If a doctor could prescribe a high school teenager something that would reduce their risk of depression, anxiety, suicide, obesity, drug and alcohol use, motor vehicle accidents, sports-related injuries, diabetes, risky sexual behaviors, migraines and immune system disorders, how eager would you be to obtain it for all students? What if this same medicine could also significantly improve their attention, learning, behavior, memory, and all-around school performance?

Remarkably, such a wonder-cure does exist, has already been prescribed to all teens by the American Academy of Pediatrics, and is only waiting for us to adopt it. This “magic bullet” is nothing other than later school start times for adolescents.

One of the many changes teens experience during puberty is a delayed onset of melatonin secretion, the hormone that causes nighttime sleepiness. Thus, while children and adults become sleepy between 7 p.m. and 10 p.m., adolescents may not be able to fall asleep until 11 p.m or later. This delay in sleep onset also causes teens to have difficulty waking up and feeling alert before 9 a.m., so that waking an adolescent up before 7 a.m. is similar to an adult waking up at 4 a.m.
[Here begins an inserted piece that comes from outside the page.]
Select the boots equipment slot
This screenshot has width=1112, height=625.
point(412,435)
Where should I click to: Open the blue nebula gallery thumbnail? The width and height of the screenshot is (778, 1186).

Because current school start times conform to adult rather than adolescent sleep schedules, research has shown that two out of three teens sleep less than seven hours per night, much less than the 8½ to 9½ hours their developing brains need.

Because of this chronic sleep-deprivation, 20 percent to 30 percent of U.S. teens report falling asleep during class. The resulting fogginess and inability to concentrate has been shown to greatly affect school achievement. A study of students at the U.S. Airforce Academy demonstrated that just moving school start times back by 50 minutes is the equivalent of raising the abilities of all teachers in the school by one standard deviation.

In addition, a study in Los Angeles demonstrated that students whose schools start later are 40 percent less likely to sustain an injury during high school sports.

Outside of school, research shows that 27 percent of drowsy driving car crashes in the U.S. occur with 16- to 19-year-old drivers at the wheel. When Jackson Hole High School in Wyoming moved its start time back to 8:55 a.m., car crashes involving teenage drivers dropped by 70 percent.

Early school start times for adolescents are detrimental to their education and their health. A change in high school start times to no earlier than 8:30 am — as recommended by the American Academy of Pediatrics, the Centers for Disease Control and Prevention, and the American Medical Association — would have a huge positive impact on our students and is well worth the minor inconveniences encountered in making this change.

Julia White is a junior at Orono High School.